Disney stated that the merchandise would “cause confusion”, claiming the design to be “nearly identical in appearance, connotation and overall commercial impression to Disney’s mouse ears.”

Now, Zimmerman’s lawyer has told the Hollywood Reporter that “Disney and Deadmau5 have amicably resolved their dispute”. No other details have been disclosed.

Zimmerman later tweeted in response to the news.

Tadaaaa!!! *waves jazzhands*.

— deadmau5 (@deadmau5) June 22, 2015

Deadmau5 recently tackled a separate legal issue when he sent a cease-and-desist letter to a musical inspired by his music.

Deadmouse: The Musical will be staged at the Toronto Fringe Festival from July 3 and, according to an official statement, is “a comedy about a mouse who aspires to be a house DJ but is discriminated against for being a mouse.” Its lead character is named Joel Zimmermouse.

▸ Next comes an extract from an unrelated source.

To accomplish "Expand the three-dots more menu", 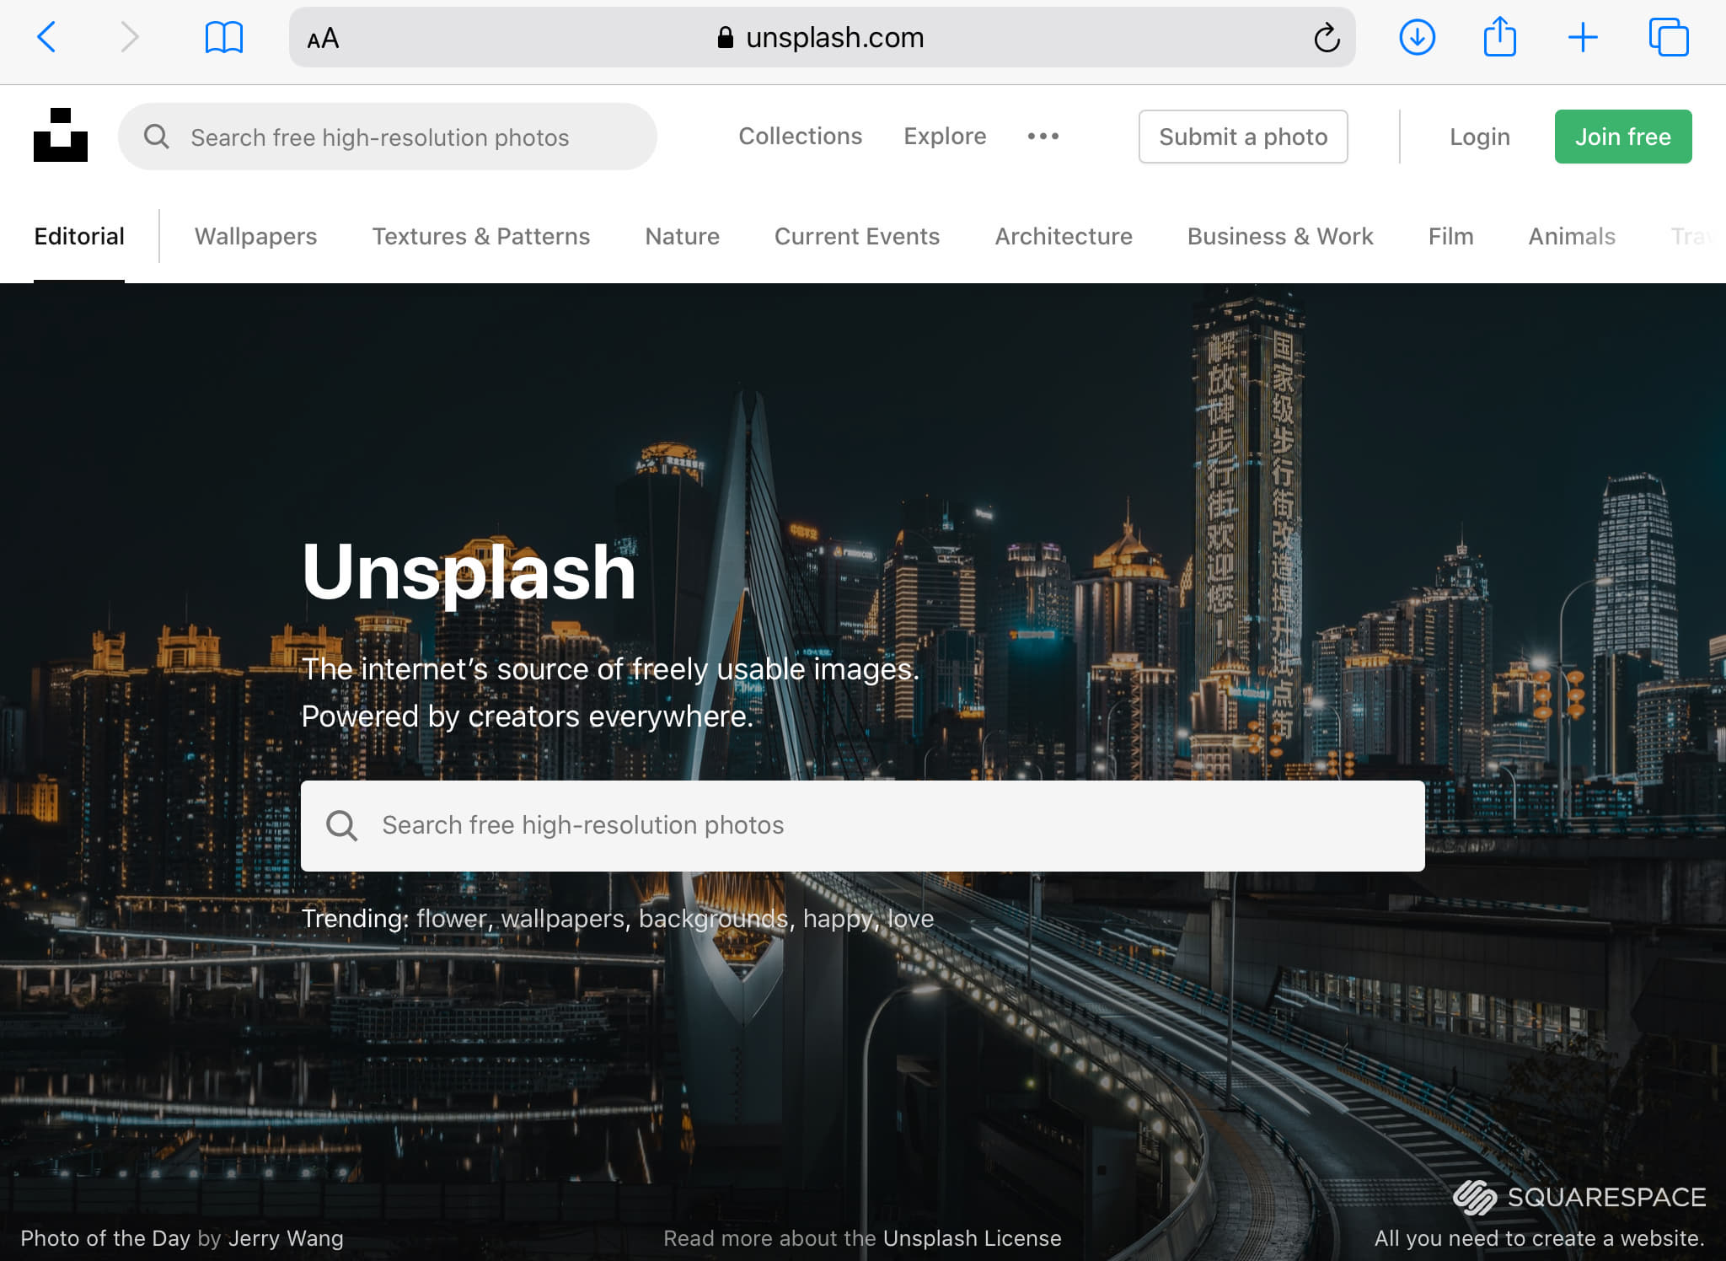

Tweeting about the production, the DJ and producer revealed his lawyer’s cease-and-desist letter and stated, “While I appreciate their intent, they really went about this the wrong way and don’t fully understand how this diminishes certain endeavours.”

However, the EDM musician’s anger appeared to vanish once organisers of the musical agreed to state clearly that their work is a parody. “The dead mouse musical debacle is settled,” he later added. “They have just put up a disclaimer and called it a parody. Moving along now.”